### PROVIDED ENTRIES:
+ + +

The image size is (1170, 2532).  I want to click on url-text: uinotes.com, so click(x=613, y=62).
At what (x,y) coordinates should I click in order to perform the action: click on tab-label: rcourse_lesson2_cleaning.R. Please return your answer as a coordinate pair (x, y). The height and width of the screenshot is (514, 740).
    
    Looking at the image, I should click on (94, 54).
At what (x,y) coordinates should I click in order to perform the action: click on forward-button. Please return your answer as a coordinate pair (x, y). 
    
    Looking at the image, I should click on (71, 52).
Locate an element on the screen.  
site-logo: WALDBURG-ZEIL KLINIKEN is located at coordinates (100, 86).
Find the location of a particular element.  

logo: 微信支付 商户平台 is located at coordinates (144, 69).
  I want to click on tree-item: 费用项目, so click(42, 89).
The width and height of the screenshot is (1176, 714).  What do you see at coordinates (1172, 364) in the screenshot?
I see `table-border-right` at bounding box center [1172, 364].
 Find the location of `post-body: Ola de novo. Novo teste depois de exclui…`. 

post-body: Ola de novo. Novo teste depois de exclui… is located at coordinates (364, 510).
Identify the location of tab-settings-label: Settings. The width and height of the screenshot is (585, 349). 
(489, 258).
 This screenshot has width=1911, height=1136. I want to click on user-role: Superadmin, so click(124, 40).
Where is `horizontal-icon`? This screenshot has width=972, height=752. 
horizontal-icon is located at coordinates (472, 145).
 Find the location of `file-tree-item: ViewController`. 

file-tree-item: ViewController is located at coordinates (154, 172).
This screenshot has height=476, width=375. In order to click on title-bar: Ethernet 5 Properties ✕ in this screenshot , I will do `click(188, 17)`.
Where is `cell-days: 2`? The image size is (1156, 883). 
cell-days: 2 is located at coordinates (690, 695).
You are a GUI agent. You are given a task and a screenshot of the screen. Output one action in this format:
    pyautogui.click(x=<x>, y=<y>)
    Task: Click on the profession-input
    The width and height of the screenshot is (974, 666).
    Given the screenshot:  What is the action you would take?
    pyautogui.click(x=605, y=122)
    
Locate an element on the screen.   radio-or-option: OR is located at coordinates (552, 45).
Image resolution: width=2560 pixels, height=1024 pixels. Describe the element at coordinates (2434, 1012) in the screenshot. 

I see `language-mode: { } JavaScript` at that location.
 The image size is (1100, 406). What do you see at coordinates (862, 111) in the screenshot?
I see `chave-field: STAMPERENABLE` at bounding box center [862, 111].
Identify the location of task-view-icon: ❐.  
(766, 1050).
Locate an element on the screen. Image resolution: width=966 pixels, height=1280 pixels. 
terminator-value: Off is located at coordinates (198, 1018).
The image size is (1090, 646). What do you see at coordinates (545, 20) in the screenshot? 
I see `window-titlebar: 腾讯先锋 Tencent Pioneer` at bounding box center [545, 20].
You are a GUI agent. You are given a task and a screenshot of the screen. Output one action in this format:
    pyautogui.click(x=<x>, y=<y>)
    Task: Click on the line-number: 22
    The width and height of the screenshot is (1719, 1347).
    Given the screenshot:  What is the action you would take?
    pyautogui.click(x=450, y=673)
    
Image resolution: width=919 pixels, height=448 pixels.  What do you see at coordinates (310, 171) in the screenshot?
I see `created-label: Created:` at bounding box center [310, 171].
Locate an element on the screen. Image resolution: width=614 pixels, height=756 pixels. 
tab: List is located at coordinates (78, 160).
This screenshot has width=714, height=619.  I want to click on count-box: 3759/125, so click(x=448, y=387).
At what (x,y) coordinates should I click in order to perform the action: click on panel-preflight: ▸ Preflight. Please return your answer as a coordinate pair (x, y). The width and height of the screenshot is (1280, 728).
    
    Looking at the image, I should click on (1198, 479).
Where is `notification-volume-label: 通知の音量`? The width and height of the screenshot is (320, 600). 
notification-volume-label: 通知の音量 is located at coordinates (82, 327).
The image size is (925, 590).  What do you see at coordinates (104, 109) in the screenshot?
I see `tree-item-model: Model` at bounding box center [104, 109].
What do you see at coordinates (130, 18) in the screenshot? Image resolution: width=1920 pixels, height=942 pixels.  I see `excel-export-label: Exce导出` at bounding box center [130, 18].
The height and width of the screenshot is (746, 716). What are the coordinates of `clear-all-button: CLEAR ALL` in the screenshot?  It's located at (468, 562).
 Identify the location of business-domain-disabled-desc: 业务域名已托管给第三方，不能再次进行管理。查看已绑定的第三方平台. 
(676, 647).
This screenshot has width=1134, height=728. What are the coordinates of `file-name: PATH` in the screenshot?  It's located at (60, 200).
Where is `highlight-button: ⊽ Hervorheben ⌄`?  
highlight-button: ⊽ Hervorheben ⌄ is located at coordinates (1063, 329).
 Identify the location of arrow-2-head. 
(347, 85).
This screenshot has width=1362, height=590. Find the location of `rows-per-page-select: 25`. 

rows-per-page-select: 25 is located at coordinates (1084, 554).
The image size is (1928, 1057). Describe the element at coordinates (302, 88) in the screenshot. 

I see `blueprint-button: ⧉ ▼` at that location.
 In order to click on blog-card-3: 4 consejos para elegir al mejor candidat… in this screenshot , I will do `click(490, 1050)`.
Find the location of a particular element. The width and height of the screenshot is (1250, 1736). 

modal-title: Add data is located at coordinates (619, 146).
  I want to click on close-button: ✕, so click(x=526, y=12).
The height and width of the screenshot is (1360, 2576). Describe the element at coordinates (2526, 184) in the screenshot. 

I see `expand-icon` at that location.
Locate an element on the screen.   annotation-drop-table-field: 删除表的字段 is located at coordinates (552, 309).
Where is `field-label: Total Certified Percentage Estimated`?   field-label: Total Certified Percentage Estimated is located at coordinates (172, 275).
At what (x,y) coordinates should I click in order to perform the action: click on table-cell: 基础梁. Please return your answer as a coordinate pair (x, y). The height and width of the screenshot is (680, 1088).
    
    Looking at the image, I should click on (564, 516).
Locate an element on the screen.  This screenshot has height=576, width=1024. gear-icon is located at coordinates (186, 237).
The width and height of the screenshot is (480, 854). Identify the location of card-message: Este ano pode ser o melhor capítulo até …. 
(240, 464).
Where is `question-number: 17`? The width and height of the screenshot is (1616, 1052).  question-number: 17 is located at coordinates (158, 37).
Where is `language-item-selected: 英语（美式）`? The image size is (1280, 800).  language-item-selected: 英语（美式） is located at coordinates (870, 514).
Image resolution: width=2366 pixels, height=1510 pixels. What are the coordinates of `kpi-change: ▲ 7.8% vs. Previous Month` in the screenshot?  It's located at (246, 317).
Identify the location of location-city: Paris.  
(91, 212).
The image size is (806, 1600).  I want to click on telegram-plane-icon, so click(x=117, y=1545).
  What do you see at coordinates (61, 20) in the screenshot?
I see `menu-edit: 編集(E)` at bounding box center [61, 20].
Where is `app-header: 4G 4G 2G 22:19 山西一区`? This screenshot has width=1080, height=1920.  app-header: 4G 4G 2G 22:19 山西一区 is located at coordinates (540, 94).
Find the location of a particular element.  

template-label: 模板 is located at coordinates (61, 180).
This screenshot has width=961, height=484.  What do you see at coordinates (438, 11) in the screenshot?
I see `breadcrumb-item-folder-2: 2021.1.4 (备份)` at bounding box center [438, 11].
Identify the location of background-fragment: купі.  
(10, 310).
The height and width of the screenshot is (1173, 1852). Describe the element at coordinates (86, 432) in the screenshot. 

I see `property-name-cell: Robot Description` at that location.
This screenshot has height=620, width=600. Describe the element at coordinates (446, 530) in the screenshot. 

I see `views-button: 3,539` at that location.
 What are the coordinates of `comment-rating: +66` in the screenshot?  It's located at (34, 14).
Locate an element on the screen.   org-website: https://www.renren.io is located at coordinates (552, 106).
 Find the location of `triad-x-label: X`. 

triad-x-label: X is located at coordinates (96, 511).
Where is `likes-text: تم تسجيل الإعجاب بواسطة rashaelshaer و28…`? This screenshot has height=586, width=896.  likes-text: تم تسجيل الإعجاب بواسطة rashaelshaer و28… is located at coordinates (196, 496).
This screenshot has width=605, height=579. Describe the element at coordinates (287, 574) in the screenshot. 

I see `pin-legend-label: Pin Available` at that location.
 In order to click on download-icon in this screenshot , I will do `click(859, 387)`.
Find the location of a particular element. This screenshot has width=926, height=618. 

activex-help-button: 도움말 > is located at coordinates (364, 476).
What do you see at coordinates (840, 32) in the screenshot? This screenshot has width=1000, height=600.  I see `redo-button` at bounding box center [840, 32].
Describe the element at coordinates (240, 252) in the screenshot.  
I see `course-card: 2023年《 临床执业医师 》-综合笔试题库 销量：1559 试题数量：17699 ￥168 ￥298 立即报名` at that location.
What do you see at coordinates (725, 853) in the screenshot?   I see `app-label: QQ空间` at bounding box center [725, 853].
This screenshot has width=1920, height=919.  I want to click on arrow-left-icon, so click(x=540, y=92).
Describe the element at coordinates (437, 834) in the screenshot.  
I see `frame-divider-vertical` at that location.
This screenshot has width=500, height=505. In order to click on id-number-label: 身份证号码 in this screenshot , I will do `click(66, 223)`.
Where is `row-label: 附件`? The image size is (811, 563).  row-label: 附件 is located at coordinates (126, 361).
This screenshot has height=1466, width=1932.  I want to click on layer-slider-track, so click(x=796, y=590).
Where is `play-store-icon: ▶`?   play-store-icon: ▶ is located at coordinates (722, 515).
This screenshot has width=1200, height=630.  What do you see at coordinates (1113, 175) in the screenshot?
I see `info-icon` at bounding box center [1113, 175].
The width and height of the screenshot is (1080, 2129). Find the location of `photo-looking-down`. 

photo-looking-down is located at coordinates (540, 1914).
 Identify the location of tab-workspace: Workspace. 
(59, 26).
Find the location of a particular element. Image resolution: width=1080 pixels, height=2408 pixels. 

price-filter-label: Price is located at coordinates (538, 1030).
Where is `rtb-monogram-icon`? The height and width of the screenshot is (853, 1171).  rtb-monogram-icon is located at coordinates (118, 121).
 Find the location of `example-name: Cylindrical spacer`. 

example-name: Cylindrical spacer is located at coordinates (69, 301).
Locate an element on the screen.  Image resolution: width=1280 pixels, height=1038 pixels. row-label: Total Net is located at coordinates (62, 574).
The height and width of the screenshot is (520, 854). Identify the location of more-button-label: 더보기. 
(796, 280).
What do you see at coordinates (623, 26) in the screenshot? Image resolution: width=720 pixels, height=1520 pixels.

+ + +

### YOUR ASSIGNMENT:
Could you reproduce, word for word, the stretch of material from the line containing "The height and width of the screenshot is (1360, 2576)." through the line containing "coordinates (540, 94)."?

### EXERCISE SOLUTION:
The height and width of the screenshot is (1360, 2576). Describe the element at coordinates (2526, 184) in the screenshot. 

I see `expand-icon` at that location.
Locate an element on the screen.   annotation-drop-table-field: 删除表的字段 is located at coordinates (552, 309).
Where is `field-label: Total Certified Percentage Estimated`?   field-label: Total Certified Percentage Estimated is located at coordinates (172, 275).
At what (x,y) coordinates should I click in order to perform the action: click on table-cell: 基础梁. Please return your answer as a coordinate pair (x, y). The height and width of the screenshot is (680, 1088).
    
    Looking at the image, I should click on (564, 516).
Locate an element on the screen.  This screenshot has height=576, width=1024. gear-icon is located at coordinates (186, 237).
The width and height of the screenshot is (480, 854). Identify the location of card-message: Este ano pode ser o melhor capítulo até …. 
(240, 464).
Where is `question-number: 17`? The width and height of the screenshot is (1616, 1052).  question-number: 17 is located at coordinates (158, 37).
Where is `language-item-selected: 英语（美式）`? The image size is (1280, 800).  language-item-selected: 英语（美式） is located at coordinates (870, 514).
Image resolution: width=2366 pixels, height=1510 pixels. What are the coordinates of `kpi-change: ▲ 7.8% vs. Previous Month` in the screenshot?  It's located at (246, 317).
Identify the location of location-city: Paris.  
(91, 212).
The image size is (806, 1600).  I want to click on telegram-plane-icon, so click(x=117, y=1545).
  What do you see at coordinates (61, 20) in the screenshot?
I see `menu-edit: 編集(E)` at bounding box center [61, 20].
Where is `app-header: 4G 4G 2G 22:19 山西一区`? This screenshot has width=1080, height=1920.  app-header: 4G 4G 2G 22:19 山西一区 is located at coordinates (540, 94).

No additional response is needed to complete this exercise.